The Act, 63 x 36 cm, oil, pigment on linen, 2011

 

Mask as Metamorphosis

For me the theme of transformation is something that affects everyone. In one way or another, human
beings are constantly in a process of transformation. Events that impact on our lives, the transition
from child to adult, the relationship with our parents and children and with the world, all colour us
and change us and make us into the people we are.

Cathrine Raben Davidsen is concerned with human destinies, with transformations and transitions,
and with the journey from one place to another or from one state to another. Her works show objects
and people caught in a snapshot-like image or in the midst of a transformation process: balls suspended
in the air and faces that appear partly obliterated. In the drawings the fine contour lines intersect
with the outlines of other figures, while the thinly applied paint reveals older layers and over-painted
motifs. Her figures and people are composite in more than one sense: the usual parameters of identity
such as gender and age are not immediately evident; rather, we often seem to see androgynous or
animal-like beings outside time and space. The faces have an enigmatic, even mask-like character that
gives the impression of concealing a different face or perhaps even more masks or layers that can be
peeled off ad infinitum. The nature of the mask seems to be precisely that it questions
identity, or to put it differently, wearing a mask means no longer being oneself.

The triumph of the mask

Originally the mask was a ritual object used specifically to mark transformations or transitions in
the seasons and in life. But with the breakthrough of modernism and the avantgarde, the mask became
more a sign of a grotesque and distorted reality. At the same time it became an image of the modern,
complex individual whose identity becomes increasingly difficult to define. The new interest
in ‘primitive cultures’ and in the mask as representation that arose in the post-war years is
explained by the art theorist Walter Sorell as follows: “The mask returned, reflecting and revealing
the savage instinct of man let loose again, the old demonic spirits in new clothing, the spirits man
feared and tried to escape while falling prey to them. The mask triumphed in leading man back to its
cruel sources, and projecting its influence with a sophisticated gesture, often hiding as a mask behind
non-mask-like masks”. Cathrine Raben Davidsen’s works use the mask as a marker of an existence in
eternal transformation, but also as the sign of a self that can never be captured or defined.

The mask and the myth

In House of the Ax the mask motif is quite specific in the work Ariadne’s Thread; a group of finely
worked, hand-embroidered masks in dyed mink fur and cowhide, theatrically lit and exhibited in open
display cases. The title comes from the myth of the labyrinth of King Minos at Knossos, whose passages
were the haunt of the chimeric Minotaur. Ariadne, the daughter of King Minos, gives the Greek
hero-king Theseus a sword and a ball of yarn so he can conquer the beast and use the thread to
find his way out of the labyrinth again. After killing the Minotaur, Theseus takes Ariadne away with him,
but later abandons her on the island of Naxos. Ariadne is beside herself with grief and anger when she
sees Theseus’ ship sail away from the island and thus discovers that she has been deserted.
Like the duality of the Minotaur, who is at once bull and human being, there is a fascinating duality
in the fur masks, which appear animal-like by virtue of the chosen material, but at the same time mime
the human face. Cathrine Raben Davidsen has used mythological material throughout her artistic practice,
and the mask motif seems to be a natural extension of the mythical, since the mask, like the myth,
expresses universal human emotions, instincts, longings and even repressions. It shows us our ancestors and gives form to ‘the beyond’, and for millennia it has found a use as an object with which we tie past and present together and create a sense of historical continuity.

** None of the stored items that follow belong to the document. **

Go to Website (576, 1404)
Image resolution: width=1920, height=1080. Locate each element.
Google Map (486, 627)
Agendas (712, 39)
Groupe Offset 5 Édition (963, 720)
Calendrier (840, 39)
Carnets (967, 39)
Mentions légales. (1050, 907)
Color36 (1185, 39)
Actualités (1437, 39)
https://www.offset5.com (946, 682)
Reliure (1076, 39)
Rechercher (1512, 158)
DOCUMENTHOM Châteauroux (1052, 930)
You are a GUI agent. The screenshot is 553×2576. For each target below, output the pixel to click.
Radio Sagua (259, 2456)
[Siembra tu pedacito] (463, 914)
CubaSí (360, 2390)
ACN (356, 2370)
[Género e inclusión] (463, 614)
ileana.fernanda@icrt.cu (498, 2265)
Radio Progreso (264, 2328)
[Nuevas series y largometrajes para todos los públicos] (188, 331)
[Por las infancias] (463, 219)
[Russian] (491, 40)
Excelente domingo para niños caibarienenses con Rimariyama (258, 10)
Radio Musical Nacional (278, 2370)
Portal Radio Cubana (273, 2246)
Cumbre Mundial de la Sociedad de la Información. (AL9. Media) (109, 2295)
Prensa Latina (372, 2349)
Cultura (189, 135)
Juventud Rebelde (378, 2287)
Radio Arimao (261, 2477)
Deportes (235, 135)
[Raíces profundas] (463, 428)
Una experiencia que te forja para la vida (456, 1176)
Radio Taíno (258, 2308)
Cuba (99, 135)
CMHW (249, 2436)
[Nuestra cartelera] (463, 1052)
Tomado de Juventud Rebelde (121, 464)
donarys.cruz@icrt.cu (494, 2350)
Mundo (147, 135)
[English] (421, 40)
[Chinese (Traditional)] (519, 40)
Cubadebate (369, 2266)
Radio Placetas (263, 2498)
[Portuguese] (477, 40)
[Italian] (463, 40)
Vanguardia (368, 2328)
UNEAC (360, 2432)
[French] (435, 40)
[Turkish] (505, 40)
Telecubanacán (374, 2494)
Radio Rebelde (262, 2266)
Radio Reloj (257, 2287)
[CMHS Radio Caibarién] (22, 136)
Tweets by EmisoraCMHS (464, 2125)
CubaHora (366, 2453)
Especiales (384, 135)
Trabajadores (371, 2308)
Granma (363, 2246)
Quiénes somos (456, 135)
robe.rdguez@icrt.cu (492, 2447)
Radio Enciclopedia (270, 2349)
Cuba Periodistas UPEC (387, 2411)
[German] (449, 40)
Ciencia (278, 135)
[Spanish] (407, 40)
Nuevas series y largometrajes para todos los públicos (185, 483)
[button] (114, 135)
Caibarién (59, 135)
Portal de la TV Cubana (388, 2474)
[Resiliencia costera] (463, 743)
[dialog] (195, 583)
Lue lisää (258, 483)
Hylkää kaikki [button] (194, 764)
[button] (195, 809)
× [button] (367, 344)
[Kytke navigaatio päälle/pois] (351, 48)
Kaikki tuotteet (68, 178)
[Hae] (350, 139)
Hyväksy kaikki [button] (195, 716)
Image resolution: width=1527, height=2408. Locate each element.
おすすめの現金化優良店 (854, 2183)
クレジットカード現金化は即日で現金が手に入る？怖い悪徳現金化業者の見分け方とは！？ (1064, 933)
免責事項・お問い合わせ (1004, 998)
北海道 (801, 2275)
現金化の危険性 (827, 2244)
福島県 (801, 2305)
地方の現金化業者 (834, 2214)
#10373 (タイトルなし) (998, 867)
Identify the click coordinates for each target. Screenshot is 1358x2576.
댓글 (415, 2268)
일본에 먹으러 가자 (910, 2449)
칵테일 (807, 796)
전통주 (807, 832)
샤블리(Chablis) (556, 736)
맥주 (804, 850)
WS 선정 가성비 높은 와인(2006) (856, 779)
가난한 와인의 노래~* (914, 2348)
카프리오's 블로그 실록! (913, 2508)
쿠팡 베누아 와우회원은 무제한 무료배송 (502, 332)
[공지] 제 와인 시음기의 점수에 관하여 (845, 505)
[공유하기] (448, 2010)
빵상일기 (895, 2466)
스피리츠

In the same way past and present are linked in House of the Ax, where memory fragments and old
photographs feature on an equal footing with mythical material and fables. Cathrine Raben Davidsen
alternately conceals and reveals, and not only with the aid of the mask: sometimes the silhouettes
are so unidentifiable and the dissolution so total that you get a sense of seeing the subject in strong backlight or of standing before something that has faded and been eaten up by time. There is an almost archaeological interest in what was, in layering – quite concretely in the painting as process, but also in human identity and the multiplicity of stories with which we narrate and explain ourselves.

Like the mask, thread is a recurring motif for Cathrine Raben Davidsen. Thread is used in works
and titles as a metaphor of narrative and of women’s right to express themselves, but also as an
image of feminine resourcefulness and persistence. This is the case in the myth of Ariadne, but
also in Ovid’s tale of Philomela – an earlier subject for Cathrine Raben Davidsen – who gets her
voice back when she weaves into a tapestry the tale of a terrible crime committed against her by
her brother-in-law King Tereus. In House of the Ax the thread, or the act of sewing, is used as
an element in the audio part of the exhibition, which consists of among other things of the
mechanical whirring of her father’s sewing machine. The sound recalls the artist’s childhood and
her father’s work as a fashion designer and is mixed with echoing, cave-like sounds and a confusion
of street noises. Again different temporal dimensions meet, the past is interwoven with modern life
and the gaze looks both inward and backwards towards childhood but is at the same time turned outward to the chaotic flicker of the world and human history.

Intertextuality and paraphrase

The use of intertextuality is a general device in Cathrine Raben Davidsen’s work, which to a great
extent draws on associations with mythology, literature and the history of art. Her works have the
character of samplings pieced together from oral narrative tradition, folklore, tragedy, mythology,
art-historical quotations and personal recollection. At the same time the works move
between the poles of the unconscious and the conscious, between dream and reality.
By drawing on a wide frame of reference Cathrine Raben Davidsen breaks with the idea of the grand
narrative or truth and instead presents a number of interpretations and readings of human existence,
which can in principle be endlessly retold and re-interpreted. However, certain elements taken
from among other sources myth and tragedy involve universal, fundamentally human emotions like passion, doubt, powerlessness, the sense of loss, desire, instinct, jealousy and love. In this Raben Davidsen constantly balances the great universal narrative of mankind against the small narrative of the individual lived life.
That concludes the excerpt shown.